Recurrent Epiretinal Membrane
Dr. Shashank Somani, Dr. Sarang Lambat, Dr. Prabhat Nangia, Dr. Vinay Nangia
Suraj Eye Institute, 559, New Colony, Sadar, Nagpur- 440001.
A female, 56 years of age, came with complaints of gradual progressive diminution and distortion of vision in the right eye since 2 months. She was known case of systemic hypertension since 10 years and was on treatment. Her best corrected visual acuity was 6/18, N12 in right eye (RE) and 6/9, N6 in left eye (LE). Anterior segment examination showed presence of grade 1 nuclear sclerosis in both the eyes. Intraocular pressure recorded by Goldmann applanation tonometer was 16 mmHg in both eyes.
The patient was advised to undergo right eye pars plana vitrectomy with Epiretinal membrane peeling. She underwent surgery on 19/11/2021.
Our patient presented with complaints of diminution and distortion of vision in the right eye since 2 months and on examination there was presence of a hyper reflective membrane which was causing significant distortion of normal foveal contour (Fig 1,3). The schitic changes seen on the OCT scans (Fig 3,4) point towards presence of significant and long standing retinal traction. Based on the clinical and OCT findings, the patient was advised to undergo pars plana vitrectomy with epiretinal membrane peeling. Pars plana vitrectomy with membrane peeling is the standard treatment for surgical removal of the ERM, with reported rates of visual improvement ranging between 67% and 82%. Post vitrectomy patient did well and the vision improved to 6/12 from 6/18 one month following surgery. There was significant resolution of the schitic changes and the edema of retinal layers (Fig 7a, 7b). On 3 months follow up there was recurrence of epiretinal membrane with some schitic changes and loss of photoreceptors. (Fig 7c)

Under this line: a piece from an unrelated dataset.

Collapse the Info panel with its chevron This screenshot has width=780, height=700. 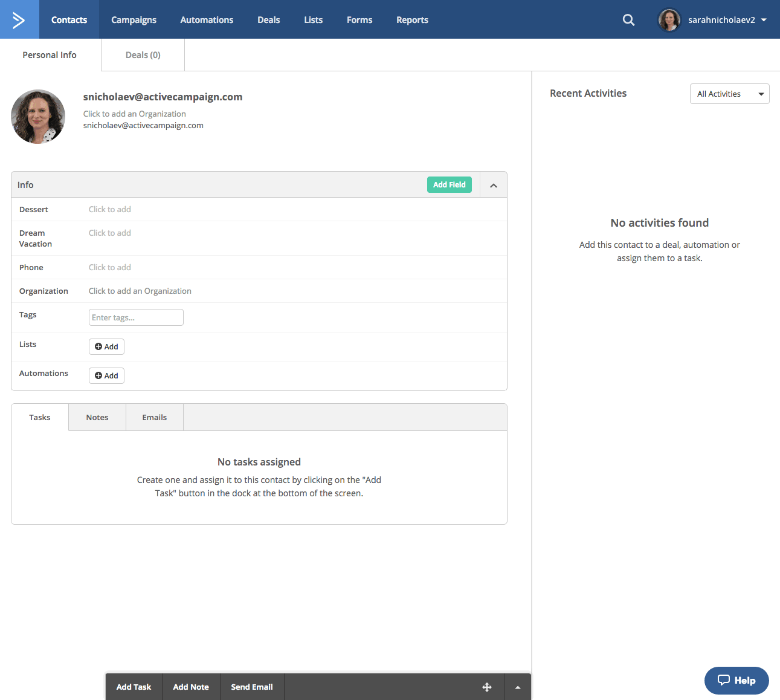493,184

ILM peeling is a surgical technique commonly used today to treat various vitreoretinal disorders including epiretinal membranes, macular holes, macular puckers, diabetic macular edema, retinal detachment, retinal vein occlusions, vitreomacular traction, optic pit maculopathy, and Terson syndrome.
There is a difference in the opinion among surgeons regarding removal of ILM along with ERM. There is evidence in literature that removing the ILM helps reduce the chances of an ERM recurrence, as this removes any residual ERM cells that might have been left on the surface of the ILM, and that the ILM can act as a scaffold for their proliferation.

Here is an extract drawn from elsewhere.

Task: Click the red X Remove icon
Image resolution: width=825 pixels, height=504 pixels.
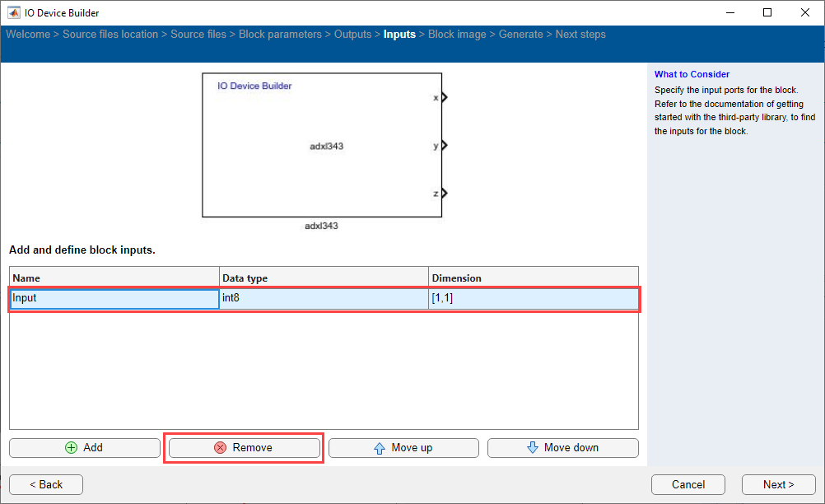Action: 220,448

The ILM plays an important role in retinal function because it is the basal lamina of Müller cells that are involved in the generation of ERG b-waves. The preservation of the acellular structure would help to preserve functions of the retina. Also ILM peeling is known to cause mechanical trauma to the retinal nerve fiber layer.
Our patient showed a significant epiretinal membrane that gave an appearance of growth from above the superotemporal vessels downwards towards the macula. There was also appearance of three areas where the epiretinal membrane was thicker ( Fig. 1 blue arrows). All areas were dealt with surgically. Whether these areas are important in fostering the growth of the epiretinal membrane or represent irregular proliferation on the retinal surface is not so well understood. It is also important to recognise the importance of the effect of epiretinal membrane on the retinal layers, including the possible loss of foveal photoreceptors, which would affect the visual outcomes. Adequate surgical removal following the principles of epiretinal membrane surgery was done. However the regrowth was rather rapid and furthermore resulted in similar changes as were seen preoperatively. It is likely that the patient will require further management.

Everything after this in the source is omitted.